What you are asked to do -> Whenever a line in the records below holds the string "agent", copy it out.

--- --- ---

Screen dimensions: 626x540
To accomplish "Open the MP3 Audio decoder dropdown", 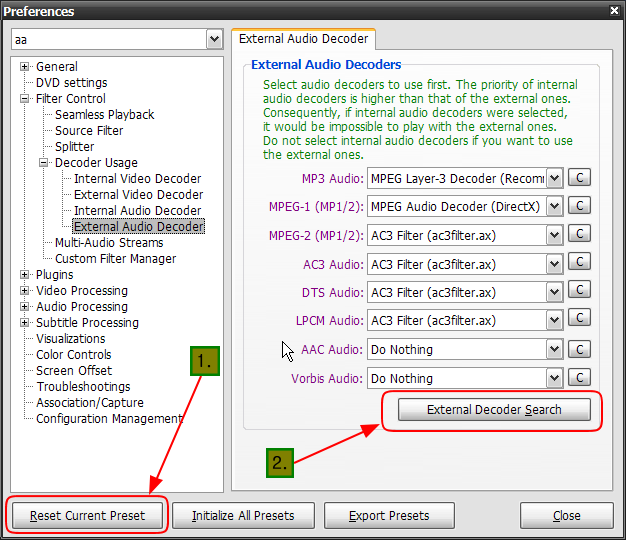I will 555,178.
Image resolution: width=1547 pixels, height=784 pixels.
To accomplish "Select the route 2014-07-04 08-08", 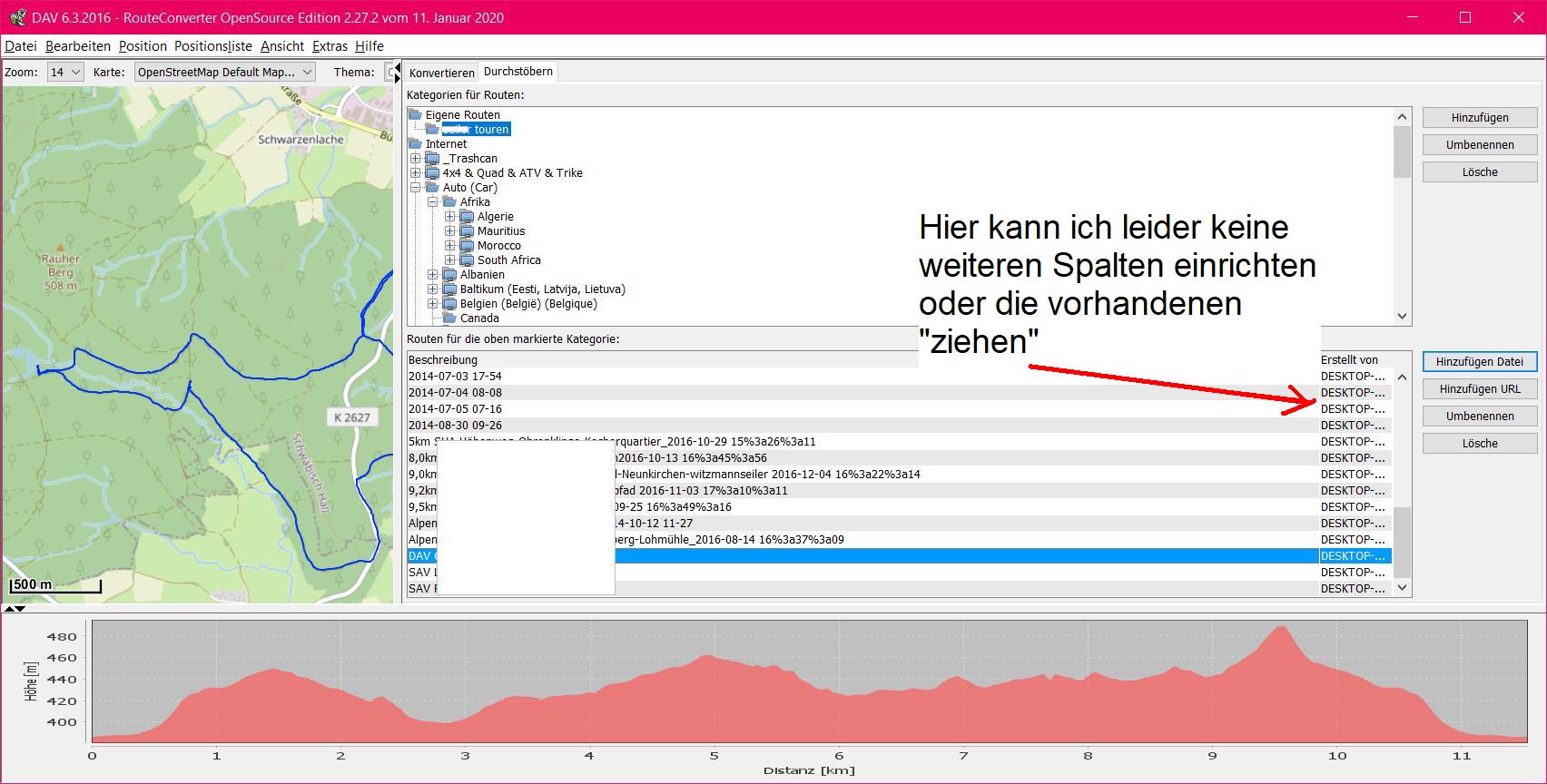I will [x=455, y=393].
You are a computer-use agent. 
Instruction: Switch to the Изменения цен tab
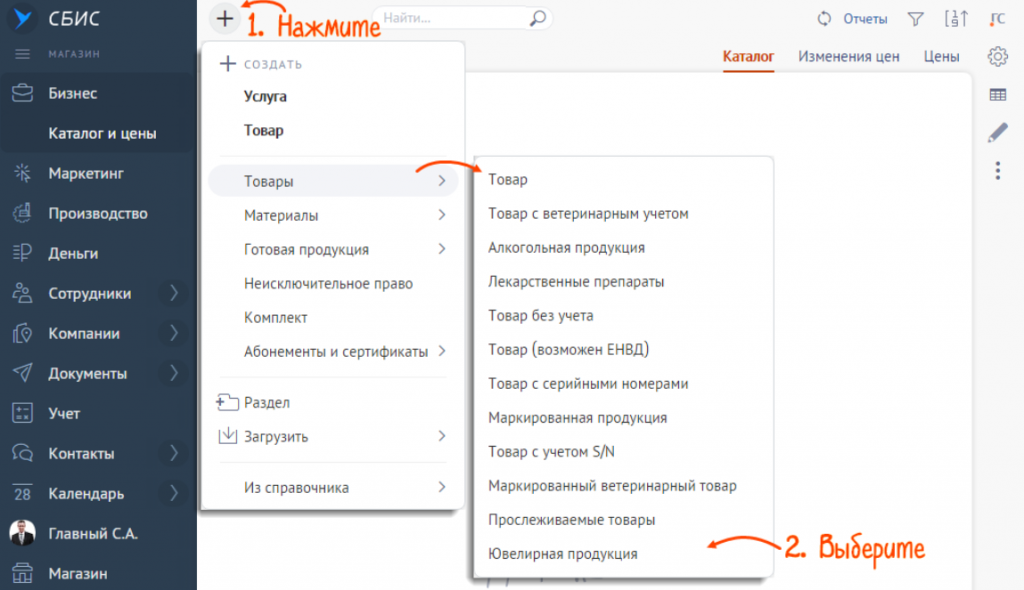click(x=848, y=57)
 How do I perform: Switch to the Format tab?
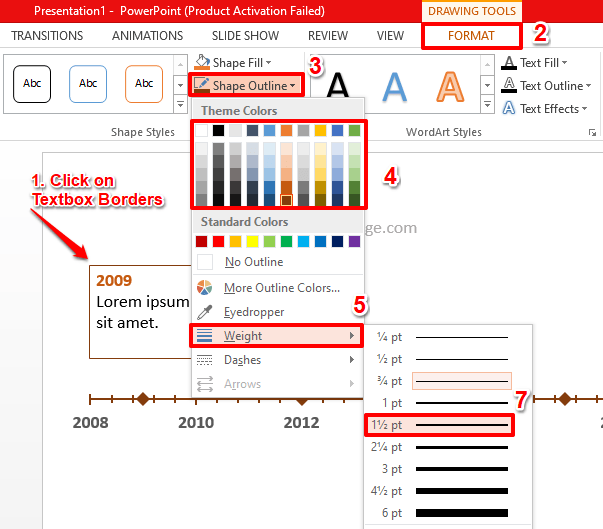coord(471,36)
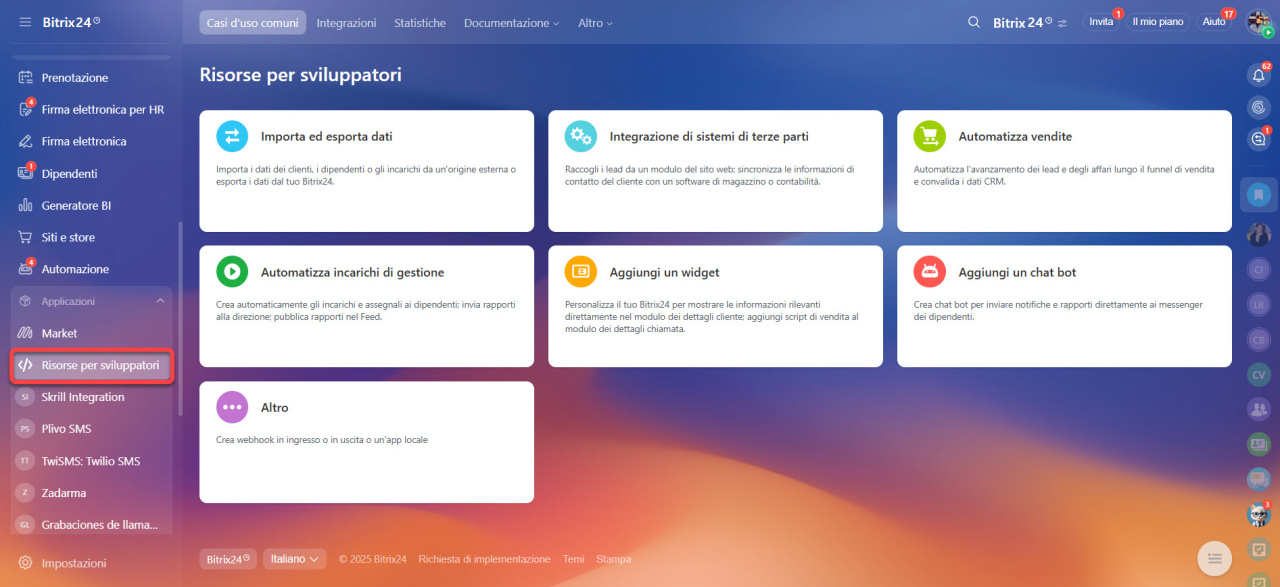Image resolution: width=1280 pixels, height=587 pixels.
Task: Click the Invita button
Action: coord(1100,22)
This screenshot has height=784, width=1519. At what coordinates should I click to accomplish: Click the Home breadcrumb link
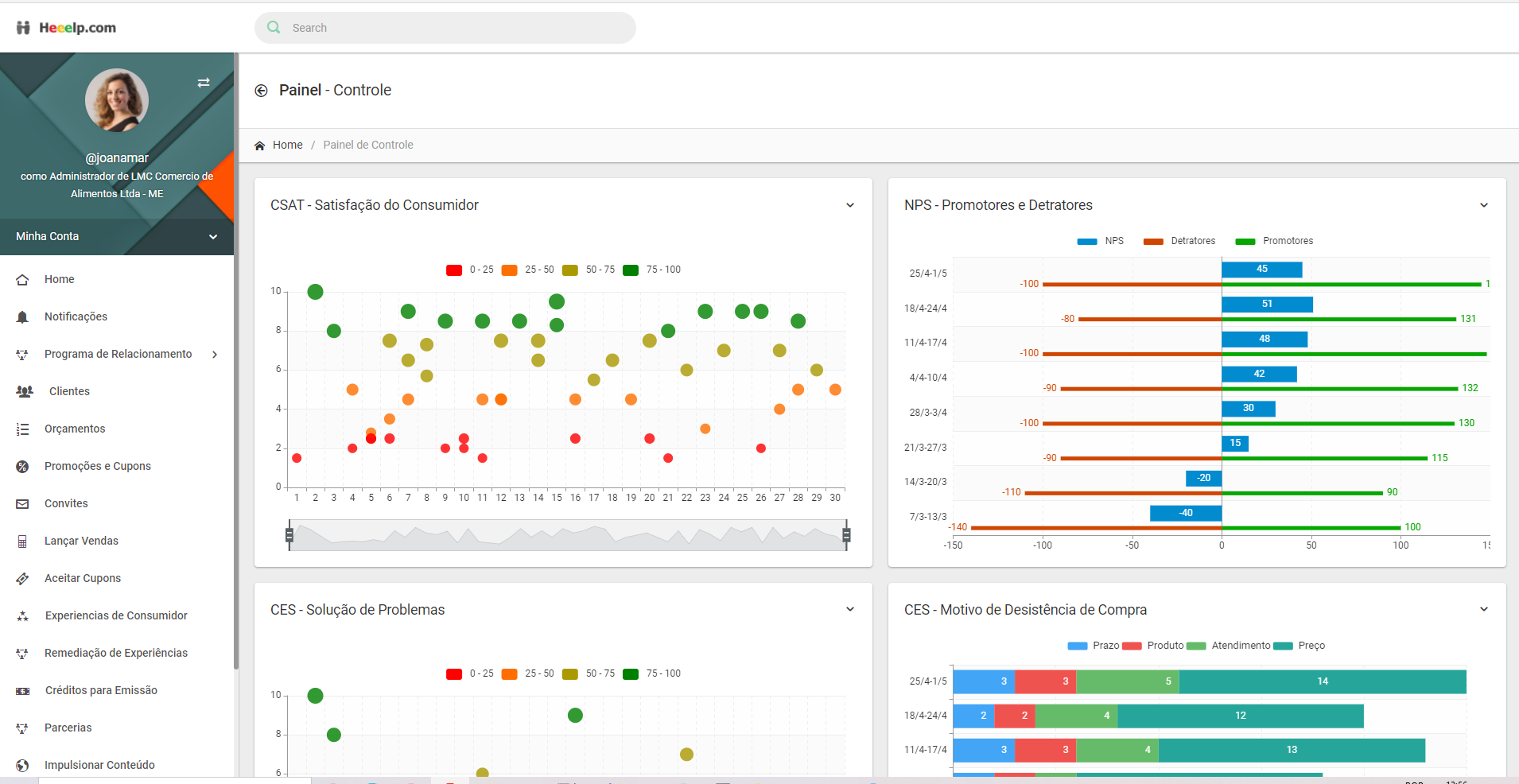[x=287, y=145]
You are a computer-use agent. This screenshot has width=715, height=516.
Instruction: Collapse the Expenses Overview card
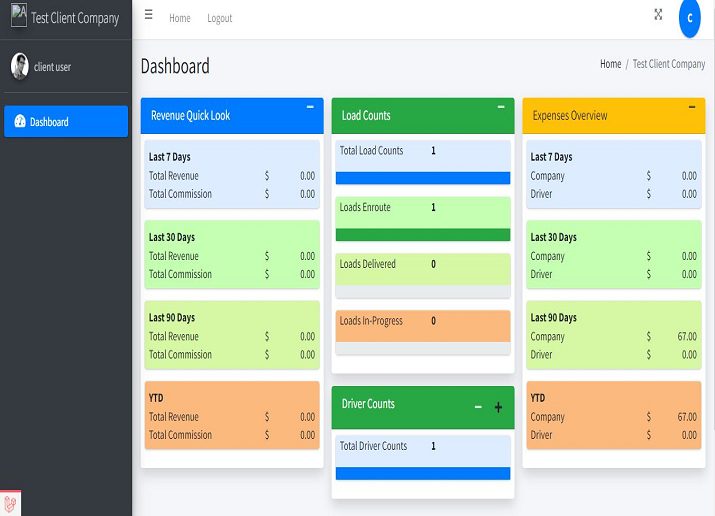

--- --- ---

Finished task ->
You are a computer-use agent. 
You are a computer-use agent. This screenshot has width=715, height=516.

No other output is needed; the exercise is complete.